Editor’s Note: In addition to Steve’s film review, check out his interview with star Miles Teller, filmmaker Jason Hall and film subject Adam Schumann here.
Although the film is sometimes dangerously close to packing in too much drama and too many obstacles in the life of an Iraq War veteran, it’s that very sense of being overwhelmed that likely best captures the post-war life of Adam Schumann (a real person, portrayed by Miles Teller), who is forced to deal with an endless and confusing mess of paperwork in order to get access to benefits he has unquestionably earned. Based on the book of the same name by Pulitzer Prize-winning reporter/author David Finkel, Thank You for Your Service marks the directing debut of Jason Hall (the Oscar-nominated screenwriter of American Sniper), who has a true affection and affinity for returning soldiers struggling with mental and physical issues, while also being given the added burden of government red tape.
On top of what he must face at home (suffering from PTSD), Schumann also must deal with a very specific memory of his time in Iraq that almost suffocates him with guilt. Despite the fact that the buddies he returns with—one of which has some manner of brain injury, the other struggles with depression—don’t think he has anything to feel guilty about, Schumann is a man who feels deeply and, not surprisingly, feels more comfortable around other veterans than he does with his wife Saskia (Haley Bennett) and child. I’ve certainly seen films that deal quite realistically with the psychological damage of war on returning soldiers, but Hall’s portrayal of multiple trips to the overcrowded VA offices makes those hours feel like the greatest battle these men will ever fight. Boredom, anger, frustration and disappointment are tough things to ask of anyone, especially someone who has put their lives on the line for their country.

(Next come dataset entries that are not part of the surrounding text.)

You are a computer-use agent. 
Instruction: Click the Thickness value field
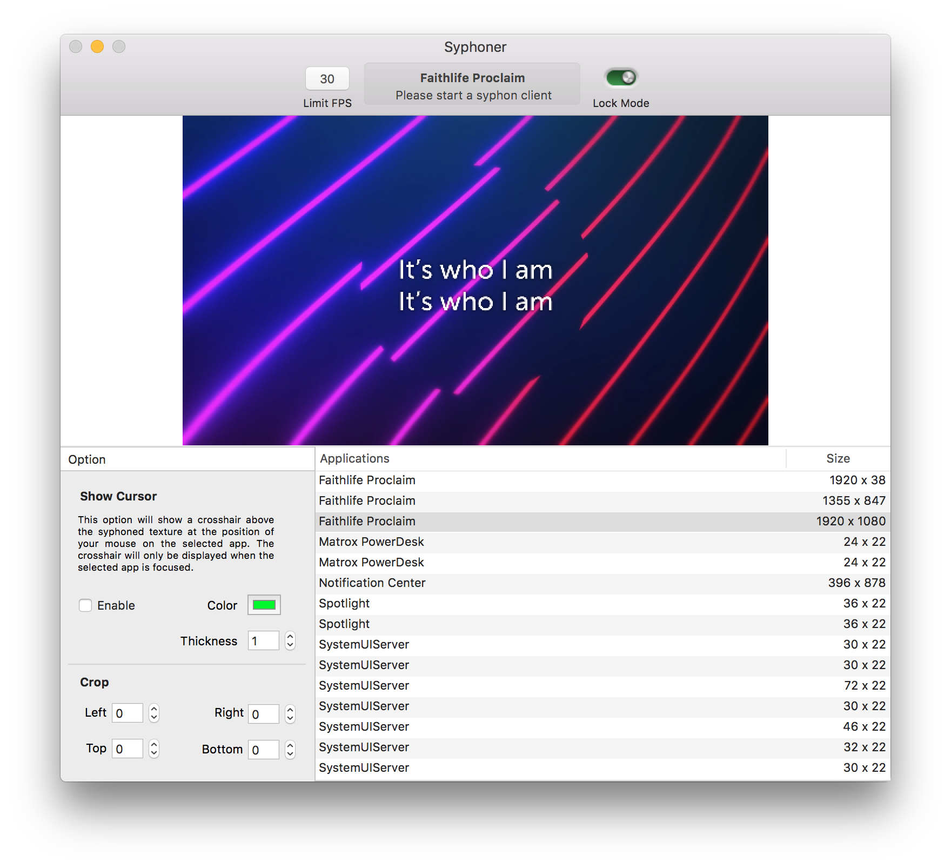pyautogui.click(x=263, y=641)

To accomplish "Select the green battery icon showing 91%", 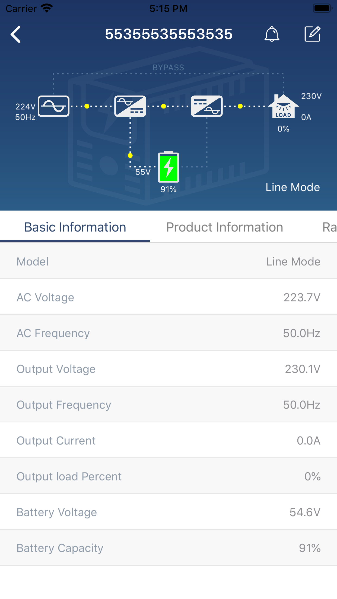I will (x=168, y=167).
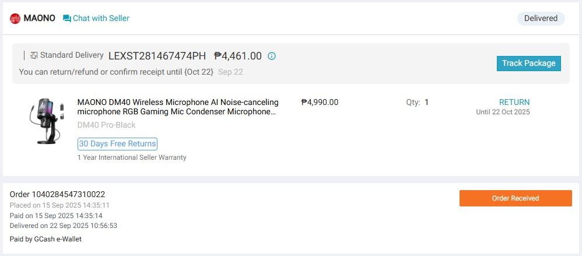Screen dimensions: 582x256
Task: Open the MAONO store name
Action: [39, 18]
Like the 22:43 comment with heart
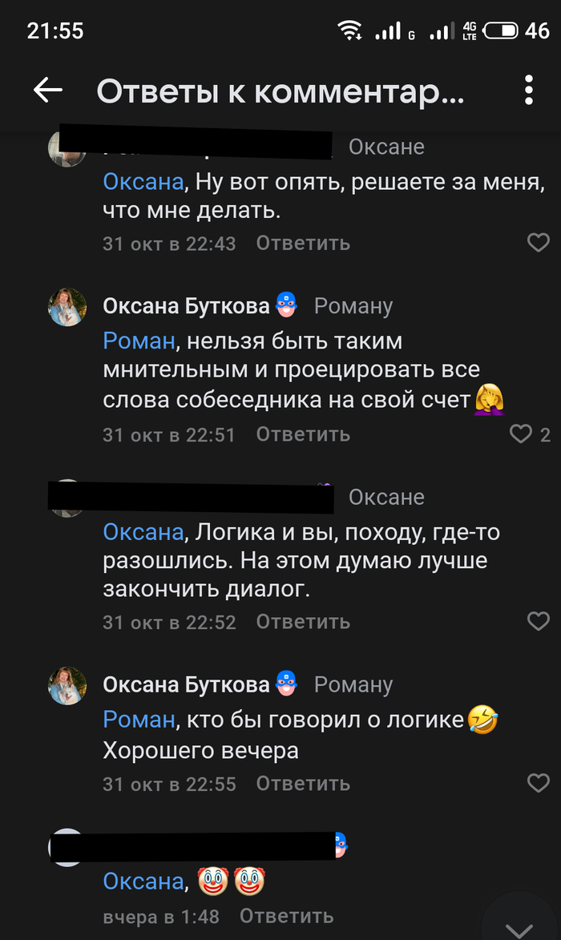The height and width of the screenshot is (940, 561). tap(538, 243)
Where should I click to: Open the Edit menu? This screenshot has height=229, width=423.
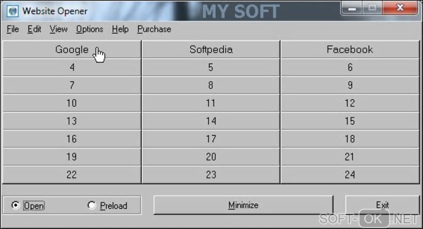(34, 29)
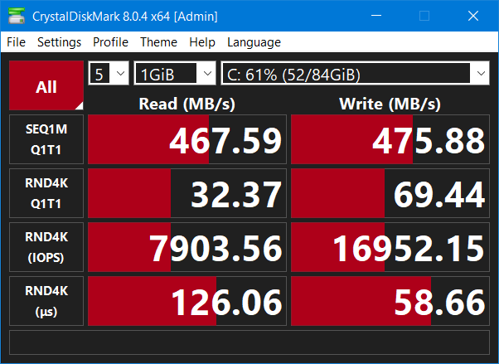Run the RND4K Q1T1 benchmark
The width and height of the screenshot is (499, 364).
[46, 193]
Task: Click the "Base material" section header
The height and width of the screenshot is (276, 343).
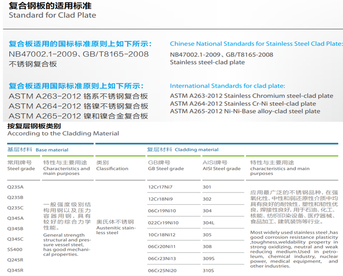Action: 52,150
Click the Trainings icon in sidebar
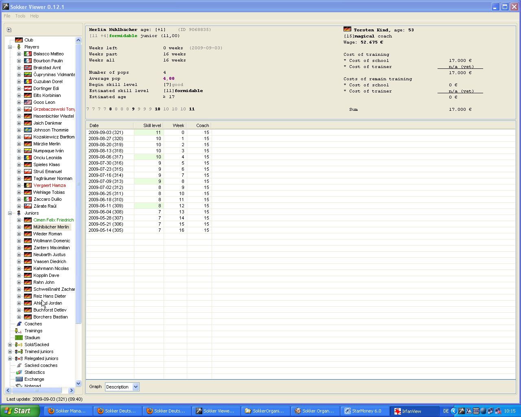 (19, 331)
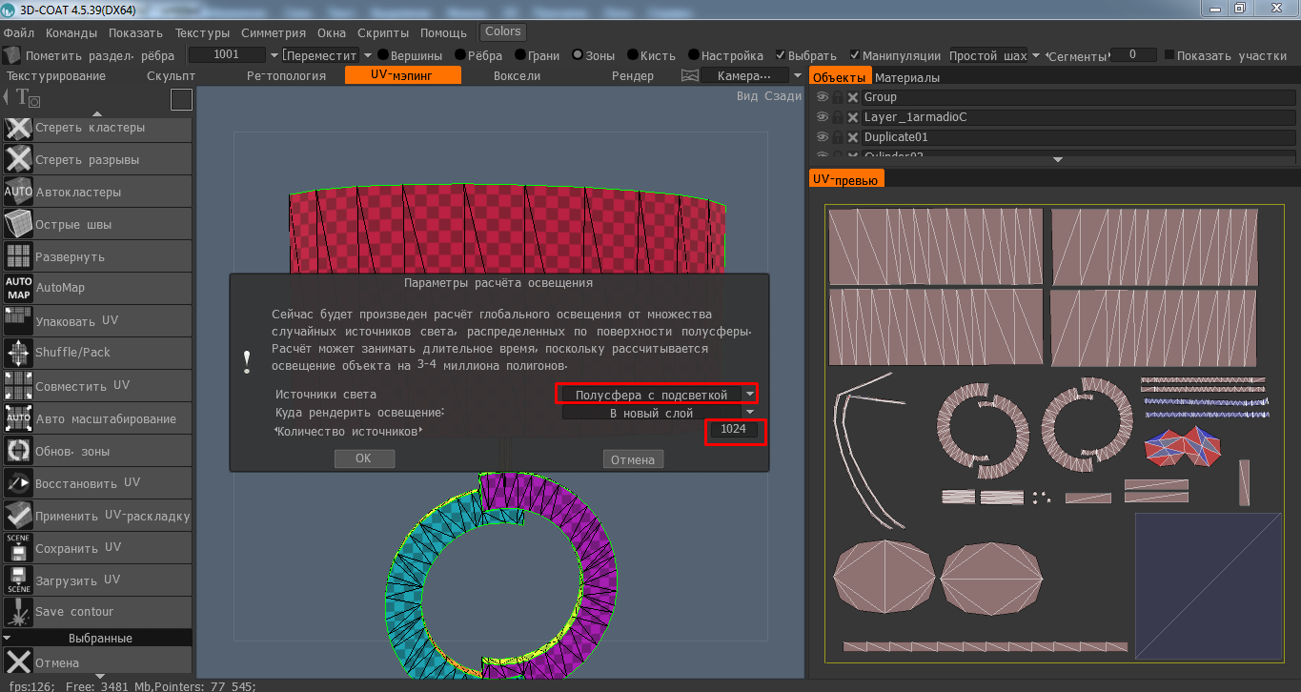Image resolution: width=1301 pixels, height=692 pixels.
Task: Click the Развернуть unwrap icon
Action: pos(18,256)
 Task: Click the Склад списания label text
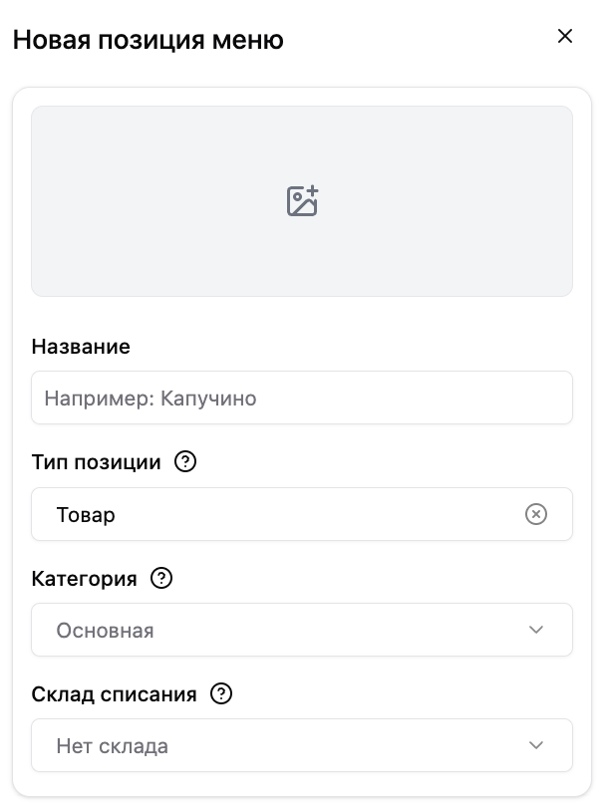115,694
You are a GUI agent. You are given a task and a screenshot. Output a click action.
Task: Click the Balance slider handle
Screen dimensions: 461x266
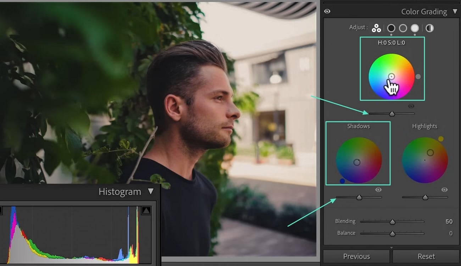click(x=392, y=234)
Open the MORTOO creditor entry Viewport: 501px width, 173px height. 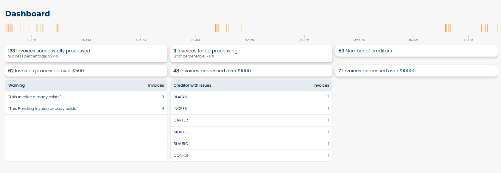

Filmmaker Hall makes time for the other soldiers’ stories as well, but it’s Schumann he seems most captivated by. Whether it’s going to meet an old friend secluded in a cabin in the woods or forcing himself to visit the widow (played by an almost unrecognizable Amy Schumer) of a friend who died in country, Thank You for Your Service never resorts to sentimentality or other false emotional notes. Not unlike the performance he gives in still-in-theaters Only the Brave, Teller benefits from dialing back his usually more cocky persona to give a reserved and authentic performance of a strong man in crisis who genuinely wants to get help. Here, he’s not the type of man who thinks therapists are for the weak.
As an audience member, it’s impossible to watch Thank You for Your Service and not wonder how you would fare under similar circumstances. And each of Schumann’s buddies handles the stress and pain much differently. The film doesn’t provide any easy answers to the issues surrounding the overwhelming number of veterans coming home and going into a system that isn’t designed for such volume. But it does ask all of the right questions, and under any other administration, I’d almost believe a film like this might start a conversation that resulted in actual, useful changes when it comes to veterans affairs.
Whether he meant to or not, Hall has crafted an unapologetic message film—something that can be shown to VA hospital administrators who would be helpless to say that what is on screen is exaggerated; if anything, it likely softens the punches aimed at them. Of the mainstream offerings this week, this is your best bet.